Yes, and London is a case point for it: the affordability of housing. Anyway, I don't even need to trawl for links, https://en.m.wikipedia.org/wiki/Effects_of_economic_inequali... has plenty.

>the affordability of housing

If you're trying to imply the housing shortage only exists because rich people have too much money and are making prices too high for everyone else, that doesn't make much sense. If everyone had the same amount of wealth, you'd still have the same housing crisis. Specifically, there's still going to be the same amount of houses in London, and the same amount of people who want to live there but can't. The problem of housing in London is that there isn't enough for everyone who wants to live there, not that the rich are making prices unaffordable.

  • > The problem of housing in London is that there isn't enough for everyone who wants to live there, not that the rich are making prices unaffordable.
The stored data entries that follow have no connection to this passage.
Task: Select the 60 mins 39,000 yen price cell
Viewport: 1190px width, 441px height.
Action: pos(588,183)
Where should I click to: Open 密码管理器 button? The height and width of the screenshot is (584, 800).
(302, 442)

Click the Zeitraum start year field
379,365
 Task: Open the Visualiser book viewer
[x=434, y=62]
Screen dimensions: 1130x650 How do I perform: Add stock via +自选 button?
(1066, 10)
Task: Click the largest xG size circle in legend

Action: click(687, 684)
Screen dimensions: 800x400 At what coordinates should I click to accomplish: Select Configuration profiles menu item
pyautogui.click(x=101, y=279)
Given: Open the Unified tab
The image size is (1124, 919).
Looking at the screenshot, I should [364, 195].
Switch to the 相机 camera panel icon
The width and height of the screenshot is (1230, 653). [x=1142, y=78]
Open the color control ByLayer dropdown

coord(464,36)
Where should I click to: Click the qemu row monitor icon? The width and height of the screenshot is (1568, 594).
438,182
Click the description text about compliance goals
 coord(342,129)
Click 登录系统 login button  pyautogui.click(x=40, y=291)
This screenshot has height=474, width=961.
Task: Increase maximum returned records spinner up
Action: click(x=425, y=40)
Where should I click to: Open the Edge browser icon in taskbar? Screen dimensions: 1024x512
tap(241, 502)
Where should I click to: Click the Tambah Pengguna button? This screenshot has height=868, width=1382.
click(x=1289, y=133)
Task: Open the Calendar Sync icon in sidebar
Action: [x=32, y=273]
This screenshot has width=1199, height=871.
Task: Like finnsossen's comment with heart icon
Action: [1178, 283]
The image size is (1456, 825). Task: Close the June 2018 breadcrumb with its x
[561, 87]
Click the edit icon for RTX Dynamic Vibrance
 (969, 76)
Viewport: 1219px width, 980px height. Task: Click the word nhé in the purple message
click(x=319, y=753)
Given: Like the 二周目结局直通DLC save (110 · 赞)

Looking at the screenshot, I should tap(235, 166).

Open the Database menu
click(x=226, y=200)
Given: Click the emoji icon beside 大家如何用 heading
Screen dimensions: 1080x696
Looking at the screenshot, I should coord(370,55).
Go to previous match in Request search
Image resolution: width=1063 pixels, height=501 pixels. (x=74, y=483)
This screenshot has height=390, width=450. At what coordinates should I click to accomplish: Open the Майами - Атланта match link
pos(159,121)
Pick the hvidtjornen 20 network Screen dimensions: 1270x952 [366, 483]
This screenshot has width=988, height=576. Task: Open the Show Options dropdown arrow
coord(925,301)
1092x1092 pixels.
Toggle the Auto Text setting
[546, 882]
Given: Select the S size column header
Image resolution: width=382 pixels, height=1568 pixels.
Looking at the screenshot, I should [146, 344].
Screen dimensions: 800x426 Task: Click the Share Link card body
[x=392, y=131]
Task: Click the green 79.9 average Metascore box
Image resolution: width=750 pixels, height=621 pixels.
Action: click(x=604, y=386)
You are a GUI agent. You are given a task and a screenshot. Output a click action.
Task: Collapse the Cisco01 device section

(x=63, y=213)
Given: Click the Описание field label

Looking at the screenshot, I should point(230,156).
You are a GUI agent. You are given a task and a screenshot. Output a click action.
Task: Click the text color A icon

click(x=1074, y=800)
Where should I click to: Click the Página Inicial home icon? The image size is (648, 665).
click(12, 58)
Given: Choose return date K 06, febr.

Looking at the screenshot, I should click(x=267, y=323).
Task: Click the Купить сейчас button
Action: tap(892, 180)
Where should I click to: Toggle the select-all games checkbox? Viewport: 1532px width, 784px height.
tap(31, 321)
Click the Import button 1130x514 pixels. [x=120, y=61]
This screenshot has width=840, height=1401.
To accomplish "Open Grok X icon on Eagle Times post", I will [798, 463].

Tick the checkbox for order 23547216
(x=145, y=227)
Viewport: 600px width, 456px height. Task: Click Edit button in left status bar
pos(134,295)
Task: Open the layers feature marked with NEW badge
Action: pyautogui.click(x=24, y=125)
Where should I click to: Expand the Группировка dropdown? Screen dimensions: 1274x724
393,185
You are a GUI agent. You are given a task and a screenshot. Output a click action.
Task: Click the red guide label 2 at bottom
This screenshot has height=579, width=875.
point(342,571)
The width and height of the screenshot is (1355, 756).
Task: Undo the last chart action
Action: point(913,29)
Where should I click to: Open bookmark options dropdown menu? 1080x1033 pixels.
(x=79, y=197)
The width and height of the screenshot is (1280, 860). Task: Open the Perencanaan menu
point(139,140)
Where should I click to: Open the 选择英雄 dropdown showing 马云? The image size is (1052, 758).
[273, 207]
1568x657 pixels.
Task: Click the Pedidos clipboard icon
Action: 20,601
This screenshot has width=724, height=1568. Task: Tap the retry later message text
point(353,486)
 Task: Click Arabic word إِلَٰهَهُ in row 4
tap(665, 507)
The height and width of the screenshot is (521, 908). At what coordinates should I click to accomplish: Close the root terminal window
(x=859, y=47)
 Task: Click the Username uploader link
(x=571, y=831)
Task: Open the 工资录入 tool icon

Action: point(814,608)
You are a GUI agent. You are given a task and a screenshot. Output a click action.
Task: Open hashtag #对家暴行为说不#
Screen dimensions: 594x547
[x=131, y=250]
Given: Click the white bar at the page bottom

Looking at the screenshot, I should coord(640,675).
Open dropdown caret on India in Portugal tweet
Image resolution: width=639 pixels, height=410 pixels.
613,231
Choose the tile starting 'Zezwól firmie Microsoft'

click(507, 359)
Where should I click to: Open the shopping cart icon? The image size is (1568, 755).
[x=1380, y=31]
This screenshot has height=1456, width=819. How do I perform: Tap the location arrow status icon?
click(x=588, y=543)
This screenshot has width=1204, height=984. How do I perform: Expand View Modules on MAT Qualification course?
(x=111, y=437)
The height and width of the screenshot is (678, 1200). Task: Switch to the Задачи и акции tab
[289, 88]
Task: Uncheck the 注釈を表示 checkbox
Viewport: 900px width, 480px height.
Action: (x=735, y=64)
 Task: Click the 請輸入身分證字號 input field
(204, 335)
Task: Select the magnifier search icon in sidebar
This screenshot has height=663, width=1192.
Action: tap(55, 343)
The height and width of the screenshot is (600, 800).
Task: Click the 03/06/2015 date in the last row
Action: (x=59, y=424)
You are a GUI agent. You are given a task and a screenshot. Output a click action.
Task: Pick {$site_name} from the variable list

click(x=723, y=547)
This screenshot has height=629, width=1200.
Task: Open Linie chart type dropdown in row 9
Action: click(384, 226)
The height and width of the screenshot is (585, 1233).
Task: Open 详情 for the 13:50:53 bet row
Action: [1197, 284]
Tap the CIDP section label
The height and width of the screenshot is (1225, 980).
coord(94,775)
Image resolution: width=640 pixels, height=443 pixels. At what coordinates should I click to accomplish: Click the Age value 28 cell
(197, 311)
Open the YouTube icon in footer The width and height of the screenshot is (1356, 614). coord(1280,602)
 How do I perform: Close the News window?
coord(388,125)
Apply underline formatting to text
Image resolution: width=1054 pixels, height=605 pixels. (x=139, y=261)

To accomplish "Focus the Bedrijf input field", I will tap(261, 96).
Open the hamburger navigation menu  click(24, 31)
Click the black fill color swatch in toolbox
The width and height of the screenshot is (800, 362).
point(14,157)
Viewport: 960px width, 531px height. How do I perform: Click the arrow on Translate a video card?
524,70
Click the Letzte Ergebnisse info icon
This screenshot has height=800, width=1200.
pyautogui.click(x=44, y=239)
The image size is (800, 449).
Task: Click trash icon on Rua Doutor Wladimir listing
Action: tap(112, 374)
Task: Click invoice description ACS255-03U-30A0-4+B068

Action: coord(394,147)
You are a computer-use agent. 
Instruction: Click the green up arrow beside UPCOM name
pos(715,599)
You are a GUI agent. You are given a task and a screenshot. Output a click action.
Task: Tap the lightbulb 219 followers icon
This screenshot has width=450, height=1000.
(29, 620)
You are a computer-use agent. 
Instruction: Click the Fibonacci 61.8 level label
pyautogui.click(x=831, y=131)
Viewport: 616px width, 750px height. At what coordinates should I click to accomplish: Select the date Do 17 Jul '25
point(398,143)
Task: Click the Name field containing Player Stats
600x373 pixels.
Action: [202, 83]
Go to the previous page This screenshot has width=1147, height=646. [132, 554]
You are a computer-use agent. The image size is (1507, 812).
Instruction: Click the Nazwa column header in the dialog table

    And why might that be? Could it be that the rich are using their wealth and disproportional influence that wealth gives them to slow down or block new development to keep their property values high, or are we supposed to believe that places where housing is used as an investment vehicle are just naturally incompetent at building more housing?

  • That's not entirely true. The rich have been buying multiple houses in London, as well as buying rows of housing and joining them internally. Plus if the market is for the wealthy then the prices are controlled by that. You can argue that London has always been a wealthy city, but things have really gone into overdrive over the last 2 decades.

  • Both of these things are true. London doesn't build enough but rich people are sitting on supply and raising prices. London needs to build more houses as well as prevent people from turning them into Airbnbs or investment properties.